# New to Dims!



## BothGunsBlazing (Sep 17, 2008)

Just saying hi! Wanted to put myself out there. :blush:

Looking forward to all the lovely ladies on this site. :wubu:

Oh .. and hi fellow FAs.


----------



## activistfatgirl (Sep 17, 2008)

You know, you're funny, but all the making-fun-of-everyone-else gets old after awhile.


I mean, I love me some eager newbs. You can't stop me.

Not sure to insert rolleyes after that last statement...


----------



## BothGunsBlazing (Sep 17, 2008)

activistfatgirl said:


> You know, you're funny, but all the making-fun-of-everyone-else gets old after awhile.
> 
> 
> I mean, I love me some eager newbs. You can't stop me.
> ...



I'm not making fun of anyone. I seriously thought to myself .. wait a minute .. "I" don't have my own introduction thread and it's disappointing. 

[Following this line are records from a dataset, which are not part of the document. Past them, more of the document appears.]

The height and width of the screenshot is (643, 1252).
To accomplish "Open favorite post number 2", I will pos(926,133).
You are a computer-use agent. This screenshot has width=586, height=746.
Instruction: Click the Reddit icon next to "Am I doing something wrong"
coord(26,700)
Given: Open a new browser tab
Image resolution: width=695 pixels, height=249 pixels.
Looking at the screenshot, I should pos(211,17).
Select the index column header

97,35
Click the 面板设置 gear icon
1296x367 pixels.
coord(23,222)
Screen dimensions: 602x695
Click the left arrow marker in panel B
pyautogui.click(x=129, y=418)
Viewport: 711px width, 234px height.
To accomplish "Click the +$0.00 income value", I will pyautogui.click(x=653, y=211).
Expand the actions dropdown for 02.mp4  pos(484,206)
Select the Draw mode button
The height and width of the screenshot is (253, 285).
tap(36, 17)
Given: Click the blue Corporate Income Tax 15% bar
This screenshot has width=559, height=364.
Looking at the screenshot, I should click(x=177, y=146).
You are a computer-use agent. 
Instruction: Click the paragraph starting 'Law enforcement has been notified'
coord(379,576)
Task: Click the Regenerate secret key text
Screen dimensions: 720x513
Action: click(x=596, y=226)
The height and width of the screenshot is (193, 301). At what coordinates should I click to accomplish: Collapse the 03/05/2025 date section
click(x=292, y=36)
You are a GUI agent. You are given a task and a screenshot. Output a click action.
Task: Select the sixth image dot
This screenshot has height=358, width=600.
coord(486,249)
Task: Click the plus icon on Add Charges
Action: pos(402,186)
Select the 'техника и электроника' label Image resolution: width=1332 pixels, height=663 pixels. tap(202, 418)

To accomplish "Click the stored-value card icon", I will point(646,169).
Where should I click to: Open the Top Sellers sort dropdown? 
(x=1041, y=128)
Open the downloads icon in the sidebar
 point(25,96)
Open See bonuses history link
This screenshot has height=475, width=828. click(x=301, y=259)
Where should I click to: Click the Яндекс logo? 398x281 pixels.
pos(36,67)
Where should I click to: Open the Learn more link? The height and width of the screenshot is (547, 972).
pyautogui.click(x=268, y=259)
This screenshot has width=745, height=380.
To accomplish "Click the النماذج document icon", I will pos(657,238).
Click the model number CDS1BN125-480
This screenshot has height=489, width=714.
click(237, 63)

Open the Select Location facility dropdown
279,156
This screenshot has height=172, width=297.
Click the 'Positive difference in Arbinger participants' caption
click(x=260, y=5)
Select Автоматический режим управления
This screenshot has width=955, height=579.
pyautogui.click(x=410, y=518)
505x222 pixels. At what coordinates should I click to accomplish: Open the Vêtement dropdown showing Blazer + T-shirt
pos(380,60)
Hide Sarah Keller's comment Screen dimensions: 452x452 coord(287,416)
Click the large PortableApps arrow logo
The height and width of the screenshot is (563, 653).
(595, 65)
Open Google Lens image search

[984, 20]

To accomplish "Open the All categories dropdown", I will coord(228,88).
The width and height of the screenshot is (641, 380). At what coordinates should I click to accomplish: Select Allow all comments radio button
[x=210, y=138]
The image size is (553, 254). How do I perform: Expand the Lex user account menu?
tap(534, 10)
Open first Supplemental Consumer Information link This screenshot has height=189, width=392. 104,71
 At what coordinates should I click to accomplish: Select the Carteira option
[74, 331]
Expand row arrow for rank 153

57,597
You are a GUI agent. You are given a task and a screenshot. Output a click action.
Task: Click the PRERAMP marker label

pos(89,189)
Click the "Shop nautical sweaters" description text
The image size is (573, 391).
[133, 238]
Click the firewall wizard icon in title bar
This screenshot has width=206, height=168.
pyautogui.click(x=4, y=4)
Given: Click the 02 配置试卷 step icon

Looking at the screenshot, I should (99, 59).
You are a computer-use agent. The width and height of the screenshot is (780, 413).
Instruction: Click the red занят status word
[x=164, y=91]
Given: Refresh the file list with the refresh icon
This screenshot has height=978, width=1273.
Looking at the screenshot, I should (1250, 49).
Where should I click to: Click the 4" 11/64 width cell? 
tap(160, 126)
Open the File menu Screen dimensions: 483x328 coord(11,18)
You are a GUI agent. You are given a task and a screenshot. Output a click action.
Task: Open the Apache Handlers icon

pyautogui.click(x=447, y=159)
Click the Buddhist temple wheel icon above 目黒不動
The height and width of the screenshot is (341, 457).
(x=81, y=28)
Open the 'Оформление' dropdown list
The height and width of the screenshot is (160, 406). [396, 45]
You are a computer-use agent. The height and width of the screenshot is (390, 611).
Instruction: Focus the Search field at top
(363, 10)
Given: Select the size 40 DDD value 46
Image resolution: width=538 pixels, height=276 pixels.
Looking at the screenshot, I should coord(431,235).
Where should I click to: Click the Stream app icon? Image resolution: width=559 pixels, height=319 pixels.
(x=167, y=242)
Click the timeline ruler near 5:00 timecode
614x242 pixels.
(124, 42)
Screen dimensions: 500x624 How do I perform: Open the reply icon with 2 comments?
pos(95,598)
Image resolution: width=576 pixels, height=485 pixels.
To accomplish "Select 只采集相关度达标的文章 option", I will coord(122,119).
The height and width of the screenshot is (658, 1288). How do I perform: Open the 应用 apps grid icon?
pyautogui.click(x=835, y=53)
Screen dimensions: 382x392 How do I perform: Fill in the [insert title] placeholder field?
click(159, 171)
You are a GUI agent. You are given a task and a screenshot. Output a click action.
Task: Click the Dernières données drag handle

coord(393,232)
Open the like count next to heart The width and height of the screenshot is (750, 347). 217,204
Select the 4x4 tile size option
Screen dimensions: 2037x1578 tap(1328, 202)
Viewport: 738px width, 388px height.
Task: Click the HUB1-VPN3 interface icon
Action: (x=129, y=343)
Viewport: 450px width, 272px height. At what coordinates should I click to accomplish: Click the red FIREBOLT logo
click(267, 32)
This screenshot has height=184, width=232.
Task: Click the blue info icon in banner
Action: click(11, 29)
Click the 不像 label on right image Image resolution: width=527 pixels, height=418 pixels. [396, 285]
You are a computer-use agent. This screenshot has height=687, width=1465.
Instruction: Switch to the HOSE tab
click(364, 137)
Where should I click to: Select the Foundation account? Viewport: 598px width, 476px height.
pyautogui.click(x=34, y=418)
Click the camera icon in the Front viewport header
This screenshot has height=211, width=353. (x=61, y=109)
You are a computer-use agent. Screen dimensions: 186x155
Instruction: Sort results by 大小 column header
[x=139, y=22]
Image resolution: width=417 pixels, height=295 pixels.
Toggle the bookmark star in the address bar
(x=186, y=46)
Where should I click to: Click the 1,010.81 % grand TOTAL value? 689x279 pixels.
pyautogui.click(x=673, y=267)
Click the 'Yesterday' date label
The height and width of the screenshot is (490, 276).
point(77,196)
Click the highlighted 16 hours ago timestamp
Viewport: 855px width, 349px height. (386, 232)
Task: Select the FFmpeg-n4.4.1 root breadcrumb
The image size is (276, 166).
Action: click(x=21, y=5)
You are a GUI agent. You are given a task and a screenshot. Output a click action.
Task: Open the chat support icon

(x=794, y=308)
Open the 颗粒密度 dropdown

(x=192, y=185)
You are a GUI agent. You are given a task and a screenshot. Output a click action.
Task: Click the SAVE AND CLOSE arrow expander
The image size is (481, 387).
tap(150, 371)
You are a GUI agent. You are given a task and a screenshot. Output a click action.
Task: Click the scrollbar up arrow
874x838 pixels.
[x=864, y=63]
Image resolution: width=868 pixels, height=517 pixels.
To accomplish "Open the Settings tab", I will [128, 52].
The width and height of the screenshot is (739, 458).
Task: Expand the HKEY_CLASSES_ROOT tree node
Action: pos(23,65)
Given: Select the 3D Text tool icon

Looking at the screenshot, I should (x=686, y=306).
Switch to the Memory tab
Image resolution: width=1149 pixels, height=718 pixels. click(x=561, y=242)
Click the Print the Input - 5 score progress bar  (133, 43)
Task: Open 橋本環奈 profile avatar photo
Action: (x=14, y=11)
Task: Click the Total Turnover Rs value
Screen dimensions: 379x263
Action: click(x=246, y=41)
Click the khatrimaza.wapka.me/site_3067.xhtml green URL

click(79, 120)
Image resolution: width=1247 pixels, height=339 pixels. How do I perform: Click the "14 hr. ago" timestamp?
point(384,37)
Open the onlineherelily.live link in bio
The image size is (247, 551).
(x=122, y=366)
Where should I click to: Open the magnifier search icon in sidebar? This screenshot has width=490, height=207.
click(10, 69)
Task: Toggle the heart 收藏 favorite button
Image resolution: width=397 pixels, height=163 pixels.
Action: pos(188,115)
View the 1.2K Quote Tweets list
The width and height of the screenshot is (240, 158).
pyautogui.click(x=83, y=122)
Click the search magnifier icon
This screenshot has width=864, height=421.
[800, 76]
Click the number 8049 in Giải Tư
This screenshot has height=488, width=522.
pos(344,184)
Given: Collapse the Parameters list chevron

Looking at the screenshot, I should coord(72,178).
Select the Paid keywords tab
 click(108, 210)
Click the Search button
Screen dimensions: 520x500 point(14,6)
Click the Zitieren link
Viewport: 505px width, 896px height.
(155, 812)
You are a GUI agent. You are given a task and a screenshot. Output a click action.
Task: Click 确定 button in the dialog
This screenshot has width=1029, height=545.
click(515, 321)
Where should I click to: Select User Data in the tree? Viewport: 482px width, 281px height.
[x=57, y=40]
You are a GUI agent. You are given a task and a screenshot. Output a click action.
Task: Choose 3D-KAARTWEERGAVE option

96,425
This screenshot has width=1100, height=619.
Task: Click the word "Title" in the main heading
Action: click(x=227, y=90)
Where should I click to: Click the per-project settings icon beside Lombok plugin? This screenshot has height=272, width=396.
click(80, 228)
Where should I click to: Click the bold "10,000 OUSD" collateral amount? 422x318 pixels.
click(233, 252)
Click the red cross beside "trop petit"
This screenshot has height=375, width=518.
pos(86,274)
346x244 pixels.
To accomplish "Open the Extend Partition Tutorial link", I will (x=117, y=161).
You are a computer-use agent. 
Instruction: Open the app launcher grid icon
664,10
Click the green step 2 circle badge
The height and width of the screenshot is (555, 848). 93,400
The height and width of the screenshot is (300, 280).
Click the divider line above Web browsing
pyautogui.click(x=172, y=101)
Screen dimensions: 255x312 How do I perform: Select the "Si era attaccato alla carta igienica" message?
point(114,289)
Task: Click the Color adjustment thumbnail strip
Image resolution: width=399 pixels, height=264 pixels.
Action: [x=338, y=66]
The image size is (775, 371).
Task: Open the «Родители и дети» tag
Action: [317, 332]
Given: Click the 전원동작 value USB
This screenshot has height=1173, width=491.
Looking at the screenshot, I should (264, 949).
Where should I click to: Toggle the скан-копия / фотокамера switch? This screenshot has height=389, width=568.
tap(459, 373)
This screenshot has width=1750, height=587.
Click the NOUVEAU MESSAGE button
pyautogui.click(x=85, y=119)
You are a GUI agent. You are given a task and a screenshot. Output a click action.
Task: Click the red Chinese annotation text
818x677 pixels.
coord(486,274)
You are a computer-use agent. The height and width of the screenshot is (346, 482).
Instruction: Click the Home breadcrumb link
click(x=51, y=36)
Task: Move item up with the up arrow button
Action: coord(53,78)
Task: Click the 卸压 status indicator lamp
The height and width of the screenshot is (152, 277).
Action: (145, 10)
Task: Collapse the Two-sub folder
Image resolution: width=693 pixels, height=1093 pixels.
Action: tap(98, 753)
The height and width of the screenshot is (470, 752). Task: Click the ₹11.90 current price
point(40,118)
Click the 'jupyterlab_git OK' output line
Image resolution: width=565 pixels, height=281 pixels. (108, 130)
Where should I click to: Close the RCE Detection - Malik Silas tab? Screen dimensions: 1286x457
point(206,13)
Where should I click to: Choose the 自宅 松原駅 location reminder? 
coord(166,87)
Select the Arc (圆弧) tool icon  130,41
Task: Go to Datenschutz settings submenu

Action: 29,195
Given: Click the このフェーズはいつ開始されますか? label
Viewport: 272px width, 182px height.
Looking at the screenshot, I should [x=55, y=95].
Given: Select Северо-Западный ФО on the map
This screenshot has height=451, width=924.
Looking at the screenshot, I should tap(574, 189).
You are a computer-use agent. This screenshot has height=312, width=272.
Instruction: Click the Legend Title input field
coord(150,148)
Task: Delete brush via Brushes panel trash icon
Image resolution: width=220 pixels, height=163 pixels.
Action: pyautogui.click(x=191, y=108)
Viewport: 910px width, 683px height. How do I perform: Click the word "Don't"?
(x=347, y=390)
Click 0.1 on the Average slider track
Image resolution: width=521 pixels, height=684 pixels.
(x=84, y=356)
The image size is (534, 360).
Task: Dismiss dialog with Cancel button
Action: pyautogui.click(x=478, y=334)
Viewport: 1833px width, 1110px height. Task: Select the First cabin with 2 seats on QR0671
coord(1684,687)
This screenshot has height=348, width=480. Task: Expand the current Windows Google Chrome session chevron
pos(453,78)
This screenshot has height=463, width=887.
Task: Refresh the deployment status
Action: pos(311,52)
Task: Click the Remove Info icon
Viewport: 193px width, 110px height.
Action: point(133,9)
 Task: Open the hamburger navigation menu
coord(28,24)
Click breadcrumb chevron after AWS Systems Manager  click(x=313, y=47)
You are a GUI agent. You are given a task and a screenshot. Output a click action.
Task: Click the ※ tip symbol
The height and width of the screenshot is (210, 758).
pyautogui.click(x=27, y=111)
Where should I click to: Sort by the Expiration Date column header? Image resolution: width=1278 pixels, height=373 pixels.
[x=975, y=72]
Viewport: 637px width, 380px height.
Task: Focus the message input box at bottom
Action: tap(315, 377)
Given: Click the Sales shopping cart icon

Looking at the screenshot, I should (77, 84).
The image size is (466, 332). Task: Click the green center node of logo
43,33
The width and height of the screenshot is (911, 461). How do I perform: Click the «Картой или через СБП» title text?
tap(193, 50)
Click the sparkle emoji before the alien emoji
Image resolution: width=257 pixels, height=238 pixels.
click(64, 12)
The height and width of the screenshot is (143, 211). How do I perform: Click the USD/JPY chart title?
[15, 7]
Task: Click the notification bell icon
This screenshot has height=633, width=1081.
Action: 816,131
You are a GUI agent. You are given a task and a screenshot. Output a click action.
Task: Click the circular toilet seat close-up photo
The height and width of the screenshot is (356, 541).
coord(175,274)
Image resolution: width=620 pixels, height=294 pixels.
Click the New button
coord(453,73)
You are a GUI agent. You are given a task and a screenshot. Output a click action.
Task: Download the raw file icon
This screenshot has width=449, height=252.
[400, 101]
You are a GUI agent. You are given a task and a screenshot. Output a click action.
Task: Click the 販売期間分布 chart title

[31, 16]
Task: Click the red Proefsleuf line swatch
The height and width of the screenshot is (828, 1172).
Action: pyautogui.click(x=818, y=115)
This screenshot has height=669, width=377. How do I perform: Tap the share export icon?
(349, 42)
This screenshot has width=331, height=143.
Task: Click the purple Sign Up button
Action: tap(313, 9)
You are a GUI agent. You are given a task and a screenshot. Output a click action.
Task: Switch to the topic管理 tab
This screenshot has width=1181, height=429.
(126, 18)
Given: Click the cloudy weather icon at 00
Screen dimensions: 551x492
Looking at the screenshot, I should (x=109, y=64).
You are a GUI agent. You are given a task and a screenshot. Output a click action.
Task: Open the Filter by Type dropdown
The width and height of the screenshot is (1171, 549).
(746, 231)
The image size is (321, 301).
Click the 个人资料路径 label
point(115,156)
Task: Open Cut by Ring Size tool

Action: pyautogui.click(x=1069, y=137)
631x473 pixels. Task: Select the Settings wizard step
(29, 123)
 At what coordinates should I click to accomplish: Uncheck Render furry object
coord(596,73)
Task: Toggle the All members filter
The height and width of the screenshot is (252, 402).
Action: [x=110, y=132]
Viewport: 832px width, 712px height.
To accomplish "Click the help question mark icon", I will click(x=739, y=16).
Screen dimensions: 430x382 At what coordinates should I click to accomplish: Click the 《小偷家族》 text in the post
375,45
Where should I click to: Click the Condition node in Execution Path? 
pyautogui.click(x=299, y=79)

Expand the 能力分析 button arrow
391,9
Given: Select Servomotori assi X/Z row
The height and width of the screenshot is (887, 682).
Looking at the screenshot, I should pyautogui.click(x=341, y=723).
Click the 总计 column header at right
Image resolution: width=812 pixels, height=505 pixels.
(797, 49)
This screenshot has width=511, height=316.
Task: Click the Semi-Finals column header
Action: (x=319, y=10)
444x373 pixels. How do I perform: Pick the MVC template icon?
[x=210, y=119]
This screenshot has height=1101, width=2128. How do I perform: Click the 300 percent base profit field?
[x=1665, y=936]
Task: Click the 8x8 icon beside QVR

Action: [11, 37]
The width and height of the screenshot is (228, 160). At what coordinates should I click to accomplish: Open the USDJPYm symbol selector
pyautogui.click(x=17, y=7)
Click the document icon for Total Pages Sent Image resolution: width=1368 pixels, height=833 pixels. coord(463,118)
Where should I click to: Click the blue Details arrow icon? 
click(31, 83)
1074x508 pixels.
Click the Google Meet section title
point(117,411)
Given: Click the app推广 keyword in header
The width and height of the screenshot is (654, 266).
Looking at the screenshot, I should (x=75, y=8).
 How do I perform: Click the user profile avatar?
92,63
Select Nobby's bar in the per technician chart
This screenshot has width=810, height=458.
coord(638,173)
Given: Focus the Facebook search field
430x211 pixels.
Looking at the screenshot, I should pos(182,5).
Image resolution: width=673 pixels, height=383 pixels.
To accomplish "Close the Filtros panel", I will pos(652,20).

I'm like, a newbie, to the newbies, so it makes sense, eh? No? FAIL? *sigh*


----------



## activistfatgirl (Sep 17, 2008)

BothGunsBlazing said:


> I'm not making fun of anyone. I seriously thought to myself .. wait a minute .. "I" don't have my own introduction thread and it's disappointing.
> 
> I'm like, a newbie, to the newbies, so it makes sense, eh? No? FAIL? *sigh*



Ah, the re-introduction thread. 

YOU MUST POST PICTURES.


----------



## furious styles (Sep 17, 2008)

allow him to reintroduce himself
his name is j-u
s to the tin 
used to hassle them trolls by the bin
even back then
i guess you could call him
ceo of the d-ims


----------



## Surlysomething (Sep 17, 2008)

mfdoom said:


> allow him to reintroduce himself
> his name is j-u
> s to the tin
> used to hassle them trolls by the bin
> ...




heh...good one


----------



## Rowan (Sep 17, 2008)

are you a bit bored today my dear?


----------



## BothGunsBlazing (Sep 17, 2008)

mfdoom said:


> allow him to reintroduce himself
> his name is j-u
> s to the tin
> used to hassle them trolls by the bin
> ...



Just to be sure that this was as awesome as it would appear to be .. I gave it the "does this rhyme fit inside Kid's hi top" test and yes, yes it does.


----------



## furious styles (Sep 17, 2008)

i think everyone saw this coming


----------



## BothGunsBlazing (Sep 17, 2008)

hahaha that definitely looks like a proper house party movie poster

seriously. I've got the "oh snap, my pops is gonna come home and find out about this party" look and you've got the "chill motherfucker" face down. haha 

excellent


----------



## No-No-Badkitty (Sep 17, 2008)

BothGunsBlazing said:


> hahaha that definitely looks like a proper house party movie poster
> 
> seriously. I've got the "oh snap, my pops is gonna come home and find out about this party" look and you've got the "chill motherfucker" face down. haha
> 
> excellent





So is that really you? Or are you just yanking my chain


----------



## mergirl (Sep 17, 2008)

BothGunsBlazing said:


> Just saying hi! Wanted to put myself out there. :blush:
> 
> Looking forward to all the lovely ladies on this site. :wubu:
> 
> Oh .. and hi fellow FAs.


BGB i miss your cat punch up avitar 
what happened to it? and who won?

x


----------



## BothGunsBlazing (Sep 17, 2008)

No-No-Badkitty said:


> So is that really you? Or are you just yanking my chain



The black man or the one in the mfdoom photo? haha



mergirl said:


> BGB i miss your cat punch up avitar
> what happened to it? and who won?
> 
> x



well, damn, since ya actually requested it and really, it's a neverending battle. there are no winners or losers. only endless suffering (and cuteness on the kitty side)


----------



## mergirl (Sep 17, 2008)

yay yay yay!! Soooooooooo cute!
The kittty and your good self sir. :wubu:
nothing better that a good kitten pummeling i feel!

xxpurr purr


----------



## furious styles (Sep 17, 2008)

all i know is; we got the skills to pay the bills

well some of them. and i'm going to need a deferment on that student loan.


----------



## activistfatgirl (Sep 17, 2008)

mfdoom said:


> i think everyone saw this coming



I will never understand how people's amazing design skills are never used for PRODUCTIVE THINGS FOR SOCIETY.

Awesome, truly. I LOL'd.


----------



## mszwebs (Sep 17, 2008)

Fuckin' A. 

I almost peed my pants looking at that picture. I was unprepared as I scrolled down on my phone. 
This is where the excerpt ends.